Nous apprenons dans la Michna ( Roch hachana  1, 1) qu’il existe quatre « débuts d’années », et parmi eux le Roch Hachana « pour l’arbre », le 1 er chevat selon Beith Chammaï , le 15 du même mois selon Beith Hillel .

Une première remarque s’impose à l’esprit à propos de cette Michna : Elle définit le 1er (ou le 15) chevat comme le roch hachana « pour l’arbre » (la-ilane), alors que l’usage s’est établi, dans notre façon de parler de cette journée, de dire d’elle qu’elle est le roch hachana la-ilanoth (« pour les arbres »).

La raison de cette différence réside dans le fait, explique le Benei Yissakhar, que la Michna a en vue un fruit bien particulier.

Nous devons, à Tou bi-chevat, prier de pouvoir être à même, quand viendra Soukoth, de nous offrir un bel ethrog, le fruit par excellence en quelque sorte, puisque la Tora le définit comme « un fruit de l’arbre » que nous devons prendre au premier jour de cette fête-là (Vayiqra 23, 40).
Or, la mitsva de l’ethrog représente essentiellement l’exécution d’un commandement divin, exécution dans laquelle nous sommes censés ne retirer aucun plaisir particulier.

Bien au contraire, la fête de Soukoth marque la fin des travaux agricoles, c’est-à-dire le moment où nous sommes étreints d’un sentiment de sécurité que procurent les richesses que nous venons d’accumuler.

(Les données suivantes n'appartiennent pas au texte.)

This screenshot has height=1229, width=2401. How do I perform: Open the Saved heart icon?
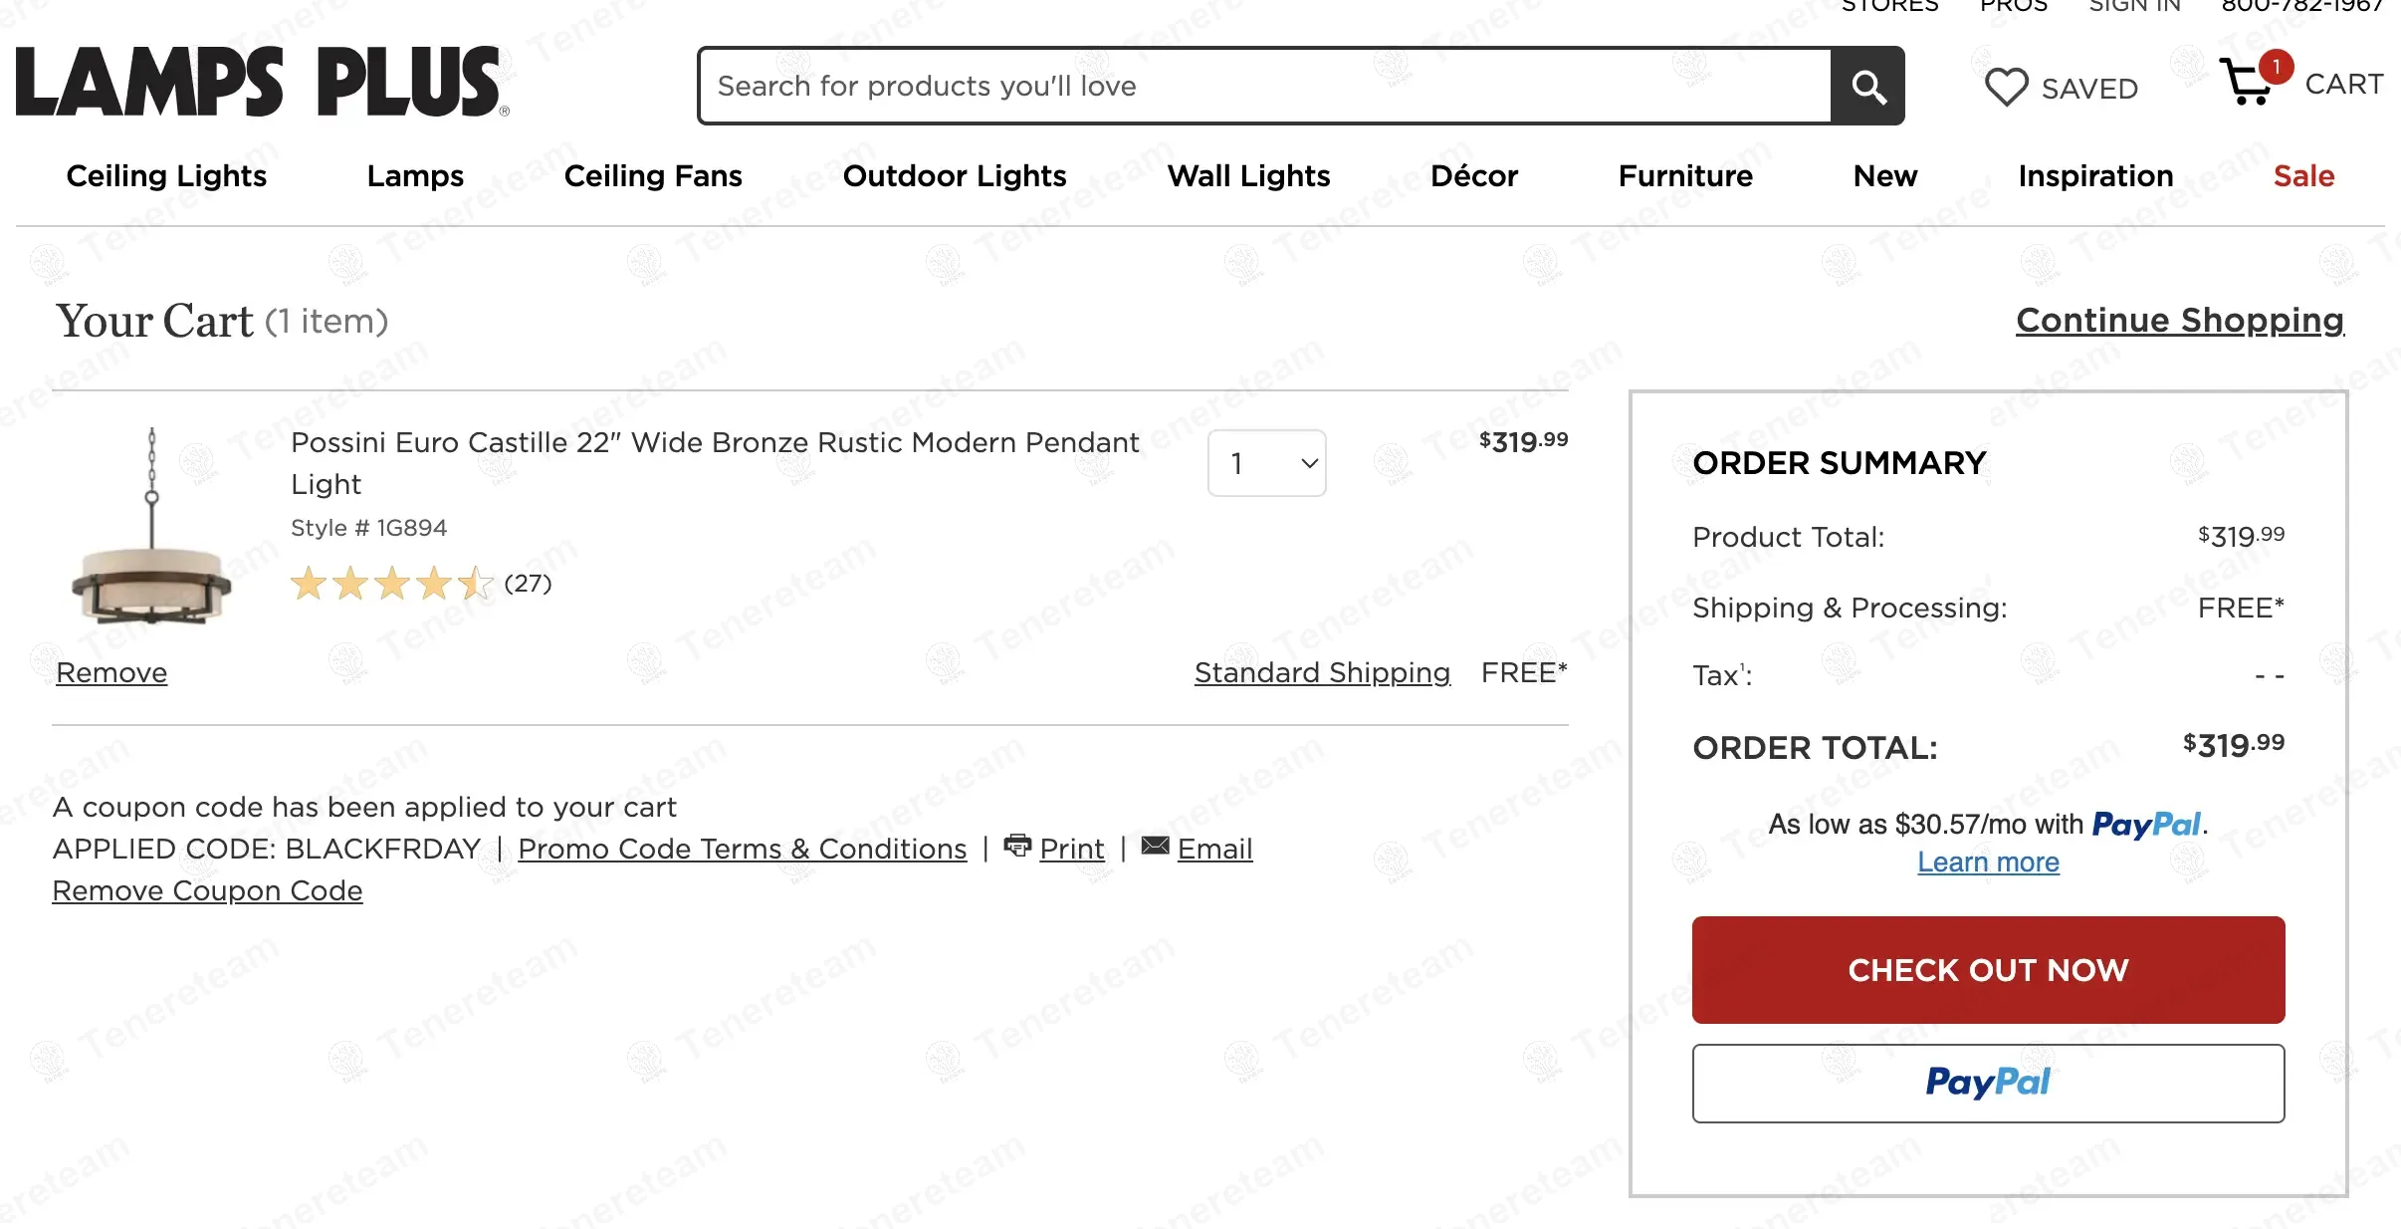click(x=2006, y=88)
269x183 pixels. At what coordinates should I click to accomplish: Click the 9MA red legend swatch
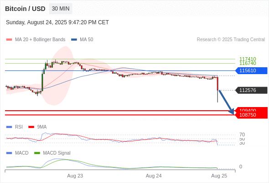point(31,127)
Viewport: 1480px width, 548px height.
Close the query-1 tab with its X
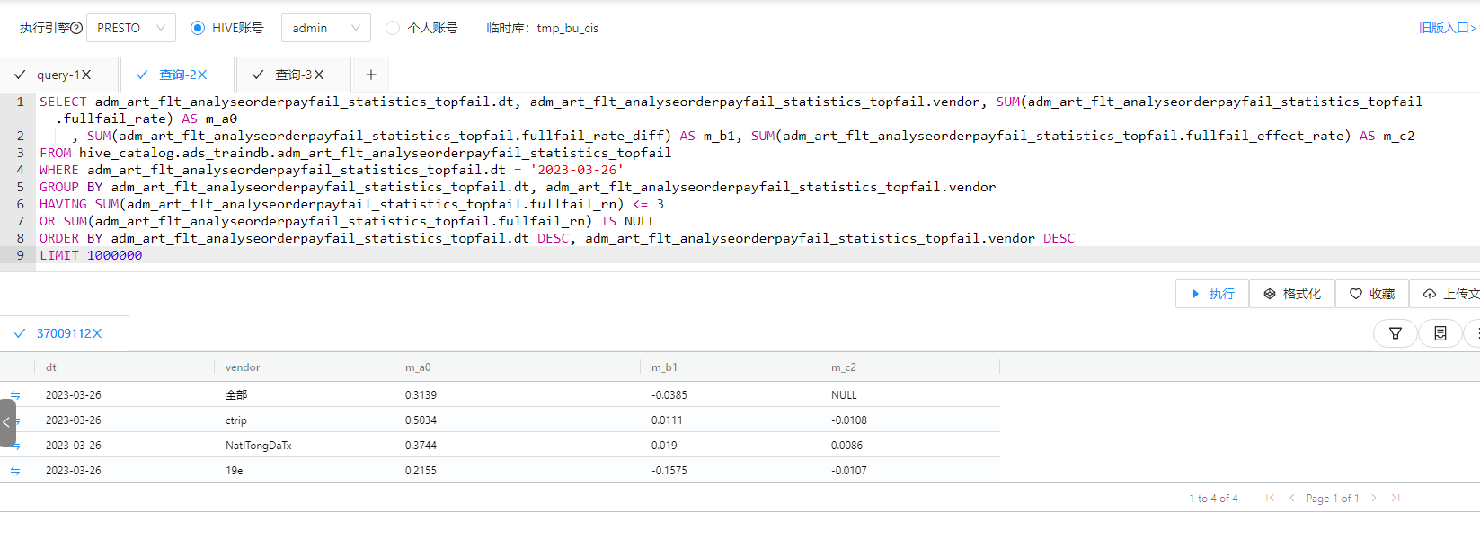[x=86, y=75]
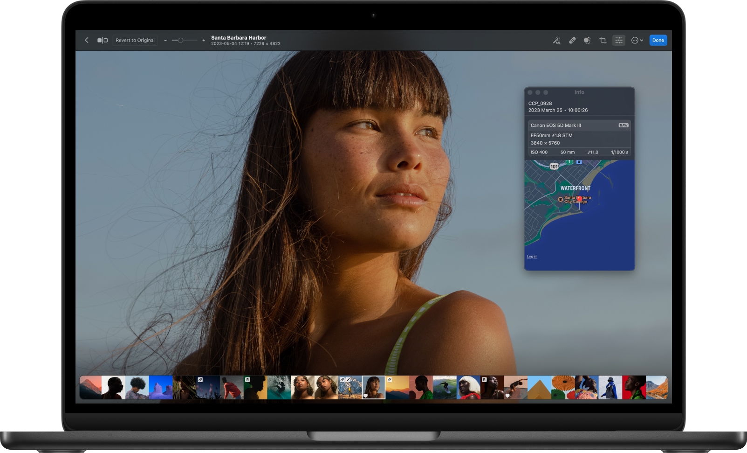Click the Santa Barbara Harbor title text
The width and height of the screenshot is (747, 453).
(239, 37)
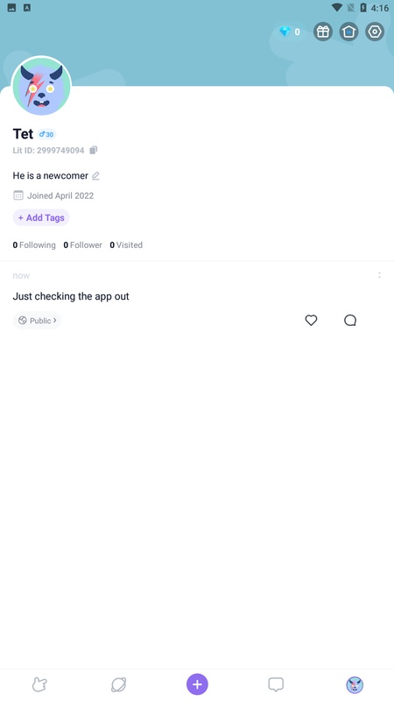Tap the large profile avatar picture

click(x=41, y=86)
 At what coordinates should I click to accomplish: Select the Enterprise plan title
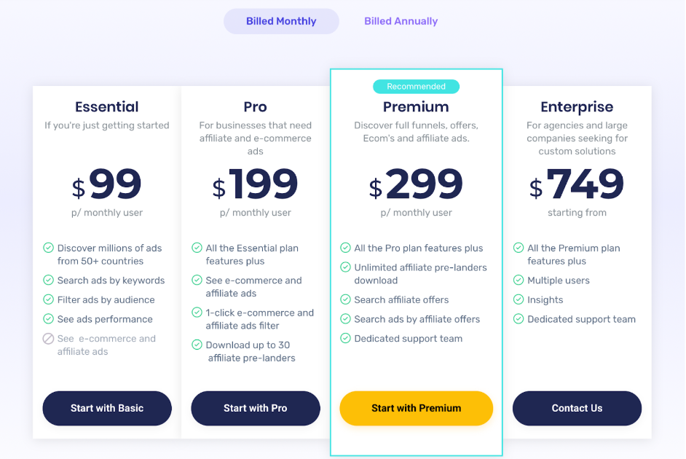click(x=577, y=107)
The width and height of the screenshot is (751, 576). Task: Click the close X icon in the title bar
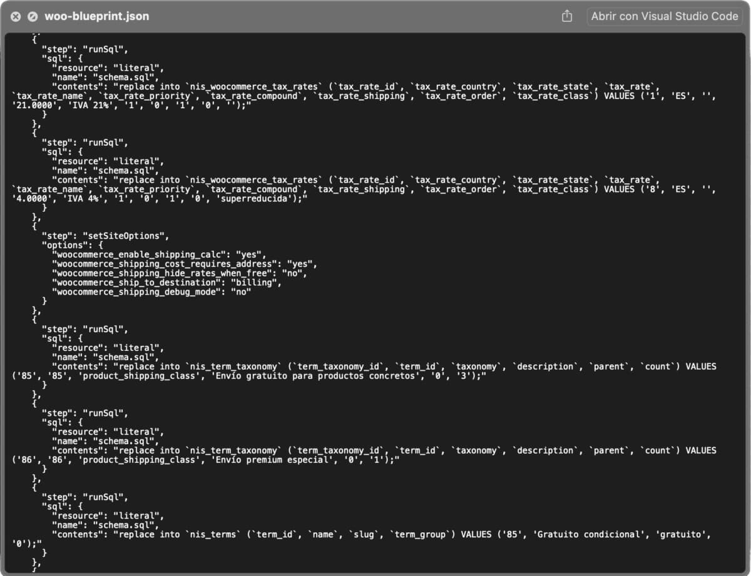15,16
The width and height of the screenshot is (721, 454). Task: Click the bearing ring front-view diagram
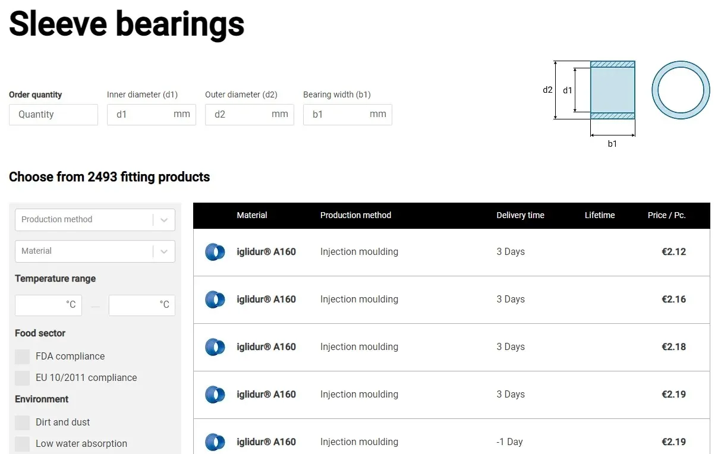(x=681, y=90)
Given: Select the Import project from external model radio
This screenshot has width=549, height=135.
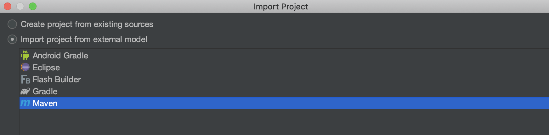Looking at the screenshot, I should (12, 39).
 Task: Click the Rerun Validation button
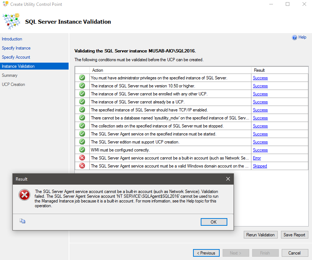[261, 235]
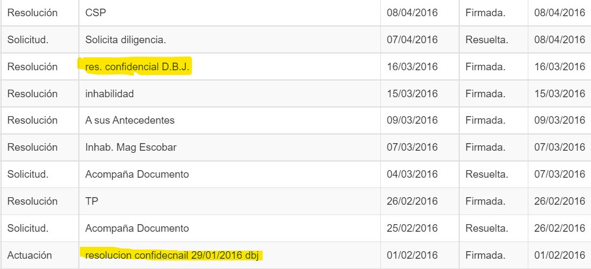Click 'resolucion confidecnail 29/01/2016 dbj' entry
The height and width of the screenshot is (269, 591).
174,255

La fonction de Soukoth est d’ancrer dans nos esprits que nous ne devons pas nous bercer de l’illusion que notre sécurité dans ce monde-ci est générée par notre réussite matérielle. Cette fête est donc celle de la spiritualité.

Comme l’explique le Gaon de Vilna (commentaire de Chir ha-chirim 1, 4), il nous a été ordonné de résider dans la souka en Tichri parce c’est à ce moment-là que sont revenues les nuées de gloire après Yom Kippour.

De la même manière, cette fête exprime le retour du peuple d’Israël à sa spiritualité après le pardon que lui a octroyé Yom Kippour.

Quant à la journée de Tou bi-chevat, elle est bien autre chose : Elle est devenue, d’une certaine manière, la journée du « plaisir » et de la matérialité élevée au rang de la mitswa.

L’usage s’est institué de consommer ce jour-là le plus de fruits possible, et notamment de ceux qui caractérisent Erets Israël, « pays de froment et d’orge, et de vigne et de figue et de grenade, pays d’olivier à huile et de miel [de dattes] » (Devarim 8, 8).

Les deux premiers de ces fruits, c’est-à-dire le froment et l’orge, servent à fabriquer le pain, nourriture de base de l’homme, celle au sujet de laquelle il nous est recommandé : « Mange du pain avec du sel, bois de l’eau avec mesure, couche sur le sol, accepte une vie de privations et consacre-toi à la Tora » (Avoth 6, 4).

Les cinq autres « denrées d’Erets Israël », en revanche, représentent ce qui constitue le complément de la halakha, comme étant consacré par l’usage et la coutume, et comme représentant, en même temps, la possibilité pour le Juif de prendre pleinement plaisir dans les produits de la Création.